* _Task item_:
Each line from the top of the listing through the one holding "Task: Click 'Enable" should be restated word for word, with nothing added and no pictures.

* _Entries provided_:
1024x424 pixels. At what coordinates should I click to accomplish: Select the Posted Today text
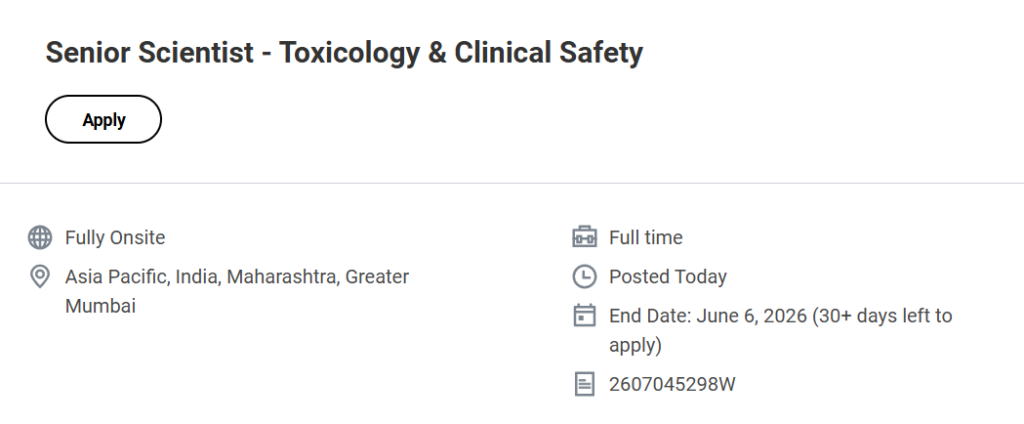tap(667, 277)
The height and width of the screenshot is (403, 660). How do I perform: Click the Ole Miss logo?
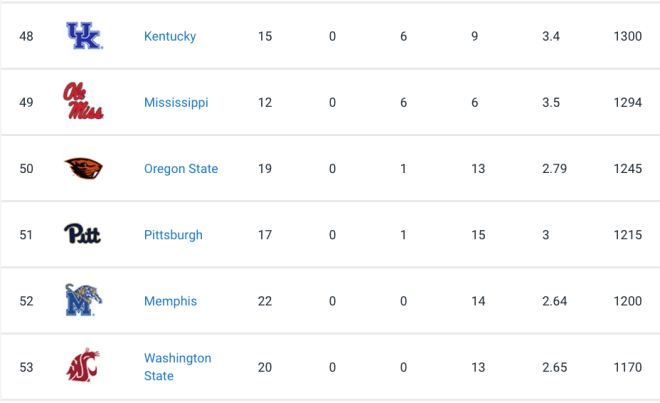pos(83,101)
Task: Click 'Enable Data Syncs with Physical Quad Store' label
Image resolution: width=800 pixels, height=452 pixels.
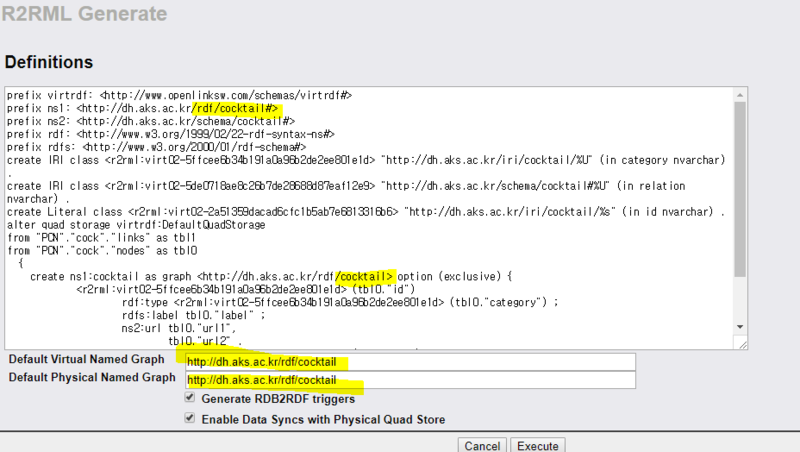Action: [x=323, y=419]
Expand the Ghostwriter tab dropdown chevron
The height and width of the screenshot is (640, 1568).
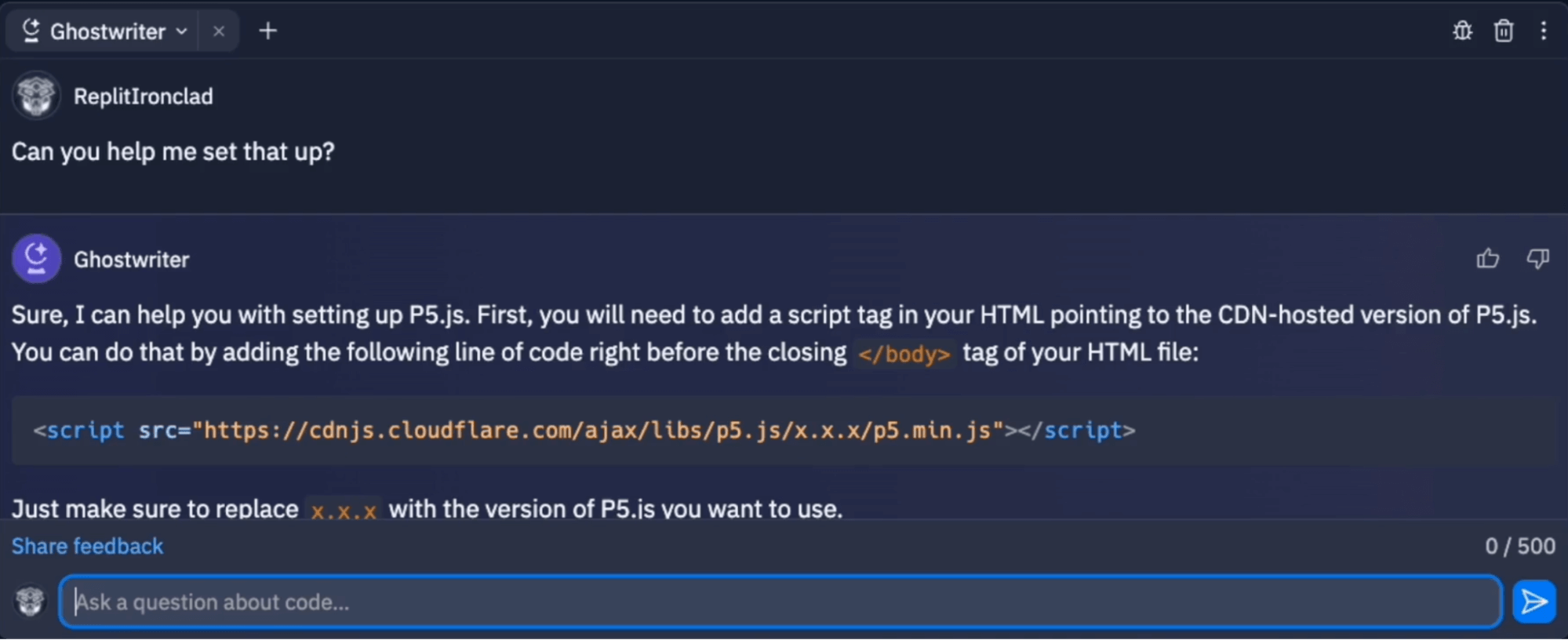click(182, 31)
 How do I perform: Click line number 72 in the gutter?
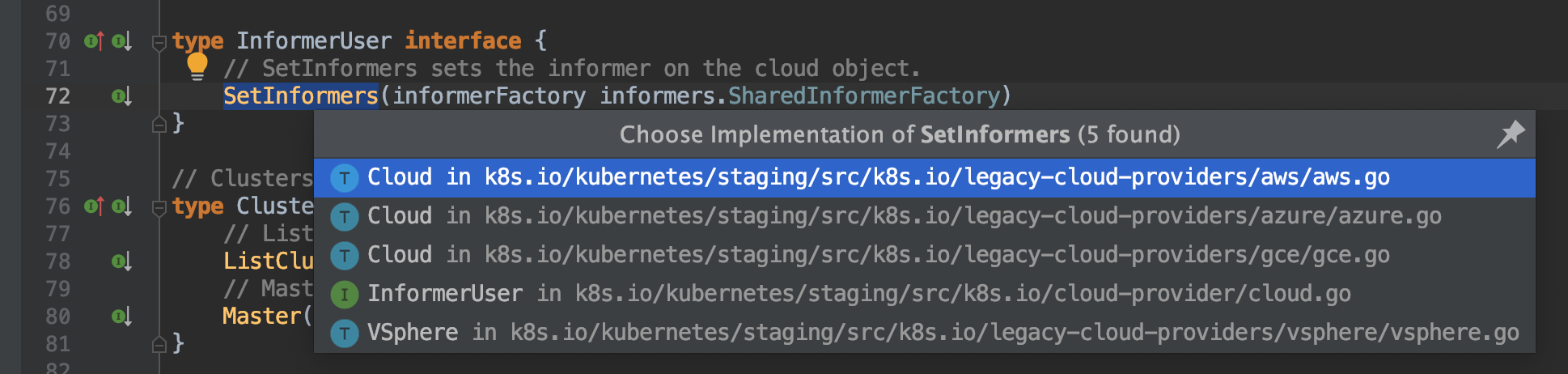(57, 96)
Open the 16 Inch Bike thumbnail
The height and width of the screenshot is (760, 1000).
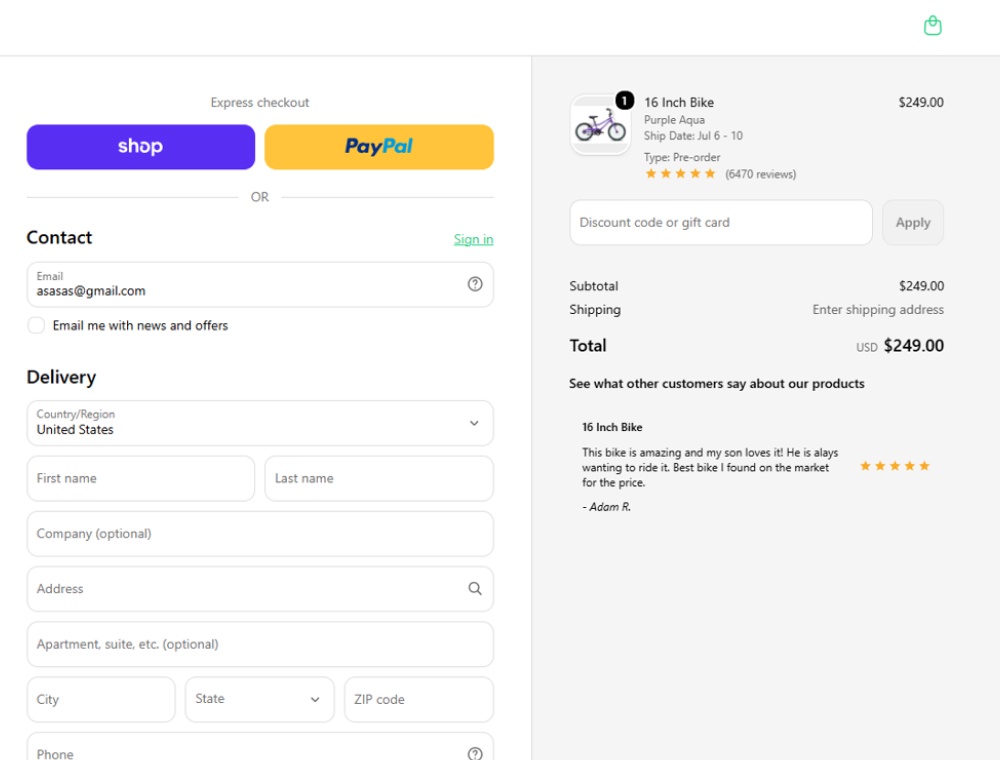click(x=600, y=125)
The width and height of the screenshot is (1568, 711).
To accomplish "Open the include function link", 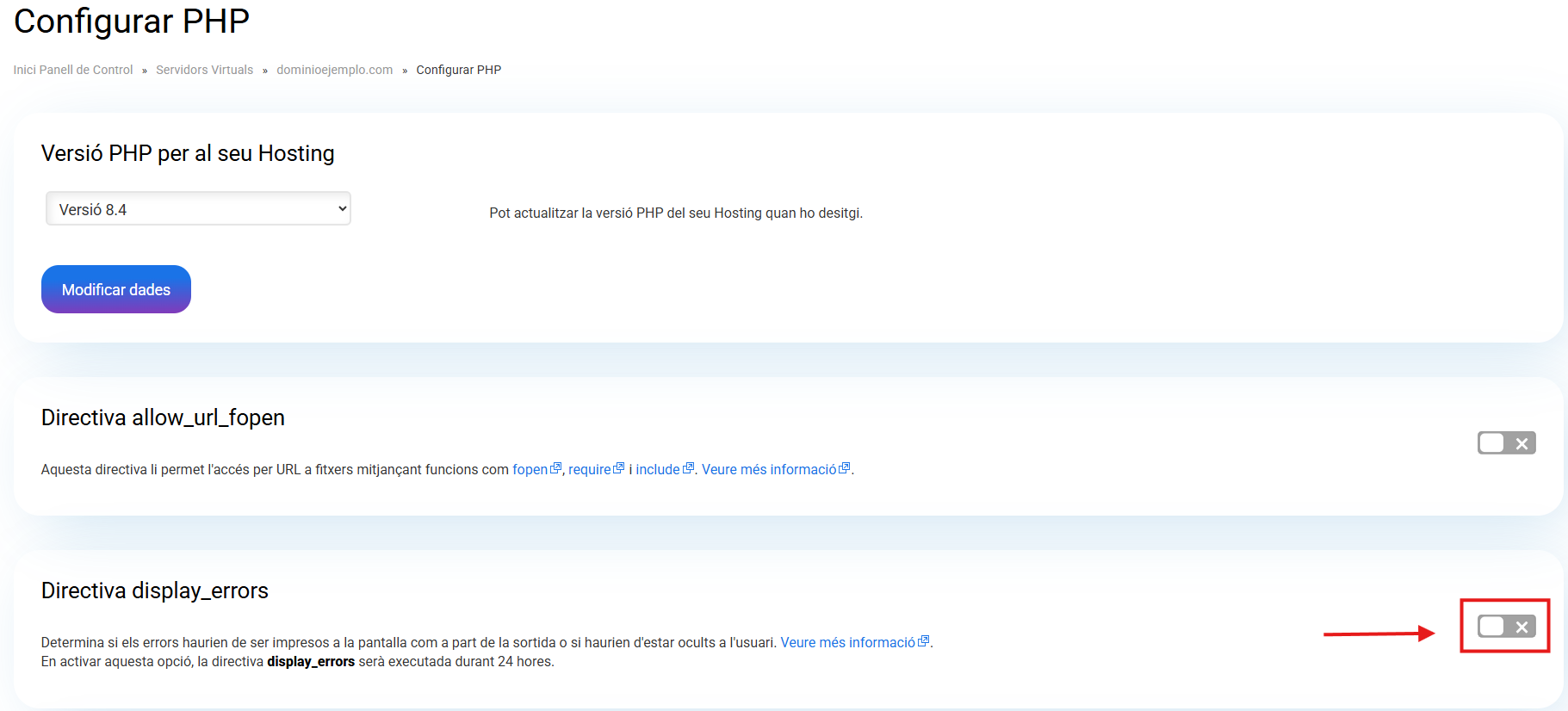I will (x=658, y=469).
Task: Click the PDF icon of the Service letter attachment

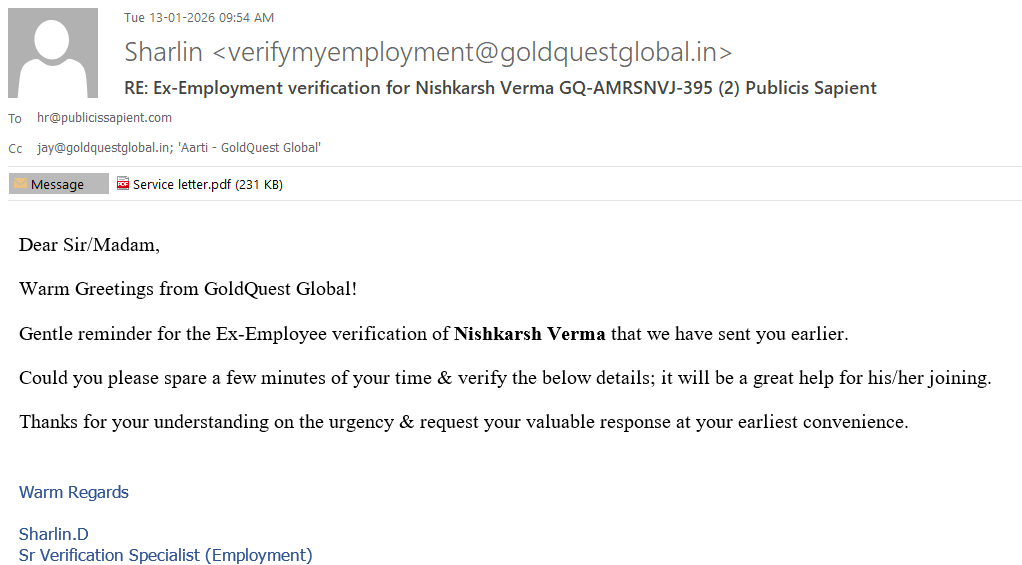Action: pyautogui.click(x=123, y=184)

* _Answer space_:
1024x424 pixels. At what coordinates should I click to accomplish: Select the Posted Today text
tap(667, 277)
The height and width of the screenshot is (403, 660). How do I perform: Click the Ole Miss logo?
pos(83,101)
Task: Click 'Enable Data Syncs with Physical Quad Store' label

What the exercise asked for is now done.